Atri, ricoveri bloccati: paziente grave trasferito

Primo effetto dei tagli a urologia: il malato in preda a dolori molto forti portato a Teramo per salvargli la vita

ATRI. Il reparto di urologia dell'ospedale di Atri lunedì ha dimesso l'ultimo degente. E nello stesso giorno un paziente arrivato al San Liberatore con un blocco vescicale ha rischiato grosso proprio perchè non poteva essere ricoverato e quindi trattato adeguatamente.

Il paziente, un settantenne di Atri, da mezzogiorno non riusciva a urinare: aveva un blocco vescicale. L'anziano ha sperato che la situazione si risolvesse da sola e ha temporeggiato sperando di riuscire a far pipì. Alle 18 si è deciso ad andare al pronto soccorso di Atri per cercare di risolvere il problema, anche perchè cominciava ad avvertire dei dolori all'addome. Al pronto soccorso hanno chiamato l'urologo, che ha tentato di inserire un catetere al paziente, che soffriva sempre più. Non riuscendoci - forse a causa di un grosso calcolo che impediva l'accesso - non è rimasto altro che disporne il trasferimento all'ospedale di Teramo, dove c'è un vero e proprio reparto di urologia, l'ultimo "superstite" nella Asl.
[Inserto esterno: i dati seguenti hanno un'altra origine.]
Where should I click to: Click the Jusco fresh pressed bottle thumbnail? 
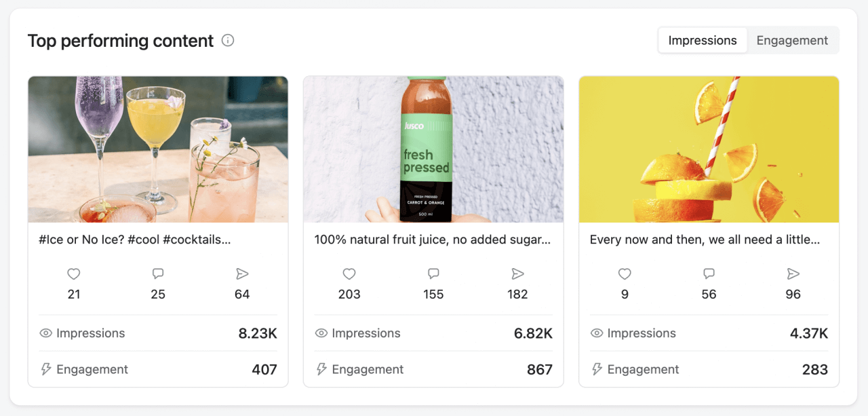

Il trasferimento è stato lento e complesso, tanto che il settantenne atriano è arrivato al Mazzini alle 22,30. Nel frattempo era stato avvisato l'urologo del Mazzini, che ha portato immediatamente il paziente in reparto. L'anziano era ormai preda di dolori atroci: la vescica si era talmente gonfiata che gli arrivava allo stomaco. Un miracolo che non si sia rotta. Vista la situazione critica, di assoluta emergenza, al medico non è rimasto altro da fare che prendere un grosso ago e, fatta una veloce anestesia locale, perforare la pancia per arrivare alla vescica. Per dare un'idea delle sofferenze a cui è stato sottoposto l'anziano, basta dire che l'ambulatorio si è letteralmente allagato con l'urina.
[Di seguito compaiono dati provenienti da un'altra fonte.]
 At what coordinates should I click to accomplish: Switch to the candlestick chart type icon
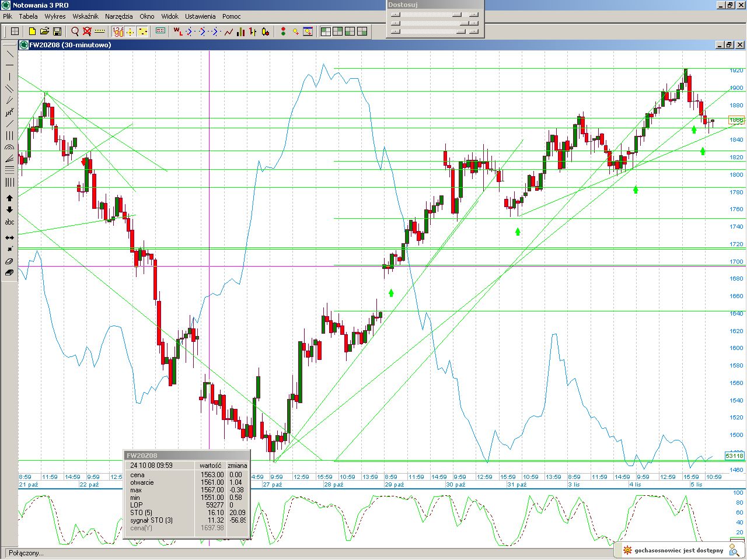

L'urologia atriana il 12 aprile ha ricevuto la disposizione del direttore di dipartimento e ha iniziato a dimettere i degenti, l'ultimo è stato mandato a casa proprio lunedì. Il caso del paziente atriano è emblematico di quali possano essere gli effetti del blocco dei ricoveri, tantopiù se non supportati da un potenziamento dei pronto soccorso. Da tempo stanno aumentando in maniera esponenziale i trasferimenti di pazienti dagli ospedali periferici a quello di Teramo. Ma anche questi devono essere tempestivi: gli organici dei pronto soccorso e del 118 devono essere adeguati. Il tempo è spesso determinante: se i pazienti sono costretti a lunghe attese ai pronto soccorso prima della diagnosi e poi devono anche essere trasferiti e magari l'ambulanza è impegnata, si verificano casi come quello del settantenne. Senza contare il carico di lavoro che si riversa sui reparti del Mazzini, dove confluiscono pazienti da tutta la provincia.

Intanto proprio sui tagli al San Liberatore il sindaco di Pineto Luciano Monticelli, l'opposizione di Atri e quella di Silvi hanno diffidato la Asl ‹‹ad adottare provvedimenti che, nella forma di razionalizzazioni, riordini, accorpamenti, tagli, eliminazione di unità operative o loro trasformazione, trasferimenti, anche di personale e risorse strumentali ed altra misura esecutiva o applicativa del "Programma operativo 2010", si traducano in una limitazione all'assistenza sanitaria per i cittadini››. Il riferimento è al fatto che il Tar ha sospeso il giudizio sul ricorso presentato dal Comune di Pineto sulla chiusura dell'Utic e sugli altri tagli in quanto attende il giudizio di costituzionalità sul piano operativo stilato dal commissario ad acta.